Boyhood nos ofrece una más que interesante reflexión sobre diversos modelos de masculinidad. De una parte, el más patriarcal, el hombre violento y autoritario, el que ordena y manda sobre su mujer y sus hijastros, el que ahoga en alcohol sus inseguridades y es incapaz de mostrarse vulnerable. Así es el padrastro que hace de la vida de Mason, de su hermana Samantha y de su madre un auténtico infierno. Frente a él, el padre al que solo ven los fines de semana y en vacaciones. El que se nos presenta como un ser frágil, dubitativo a veces, incluso fracasado, el padre cómplice que no renuncia a hablar con sus hijos de emociones, de sentimientos o de política. El que hace todo lo posible por que, a pesar de la separación de su madre, se mantengan los vínculos afectivos y finalmente sea posible la construcción de un modelo familiar que poco o nada tiene que ver con el tradicional.
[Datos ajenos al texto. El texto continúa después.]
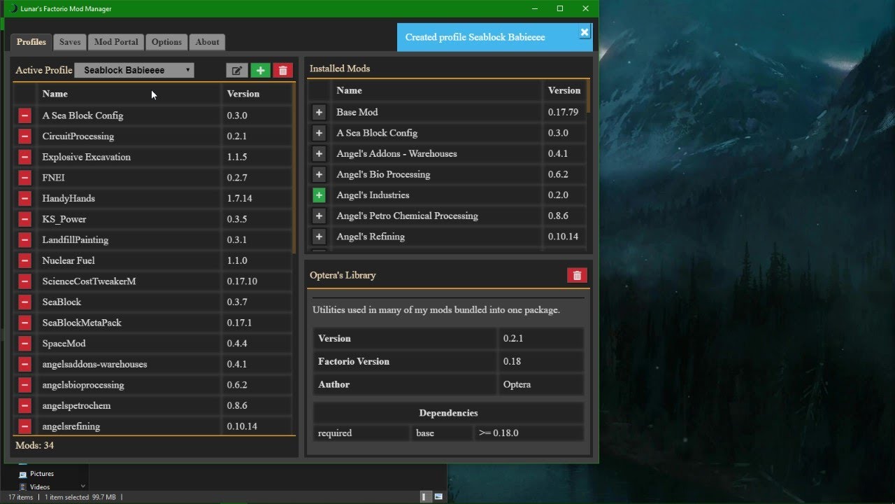Add Angel's Refining to the profile

click(319, 237)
El que sugiere a un Mason ya adolescente que mejor que no lleve a casa el rifle que le regalan en uno de sus cumpleaños. Una Biblia y un rifle, como símbolos además del peculiar Sur estadounidense, y como atributos de una masculinidad que también para el joven acaba actuando como una especie de imperativo categórico.

Boyhood no nos habla de grandes episodios ni hazañas, sino precisamente de esas pequeñas cosas que forjan nuestra memoria, que acaban configurando el hombre o la mujer que somos, las que permanecen cuando uno echa la vista atrás. Como esas fotografías del álbum familiar que podrían ser perfectamente intercambiables con la de otro individuo. En esa apuesta por retratar cómo afecta el paso del tiempo a lo cotidiano, reside la belleza de esta película. La solidez de una historia que nos recuerda cómo el cine, el buen cine, nos habla insistentemente de la vida, y de nosotros mismos. Y que es al fin también un perfecto aliado en nuestra lucha contra la mortalidad.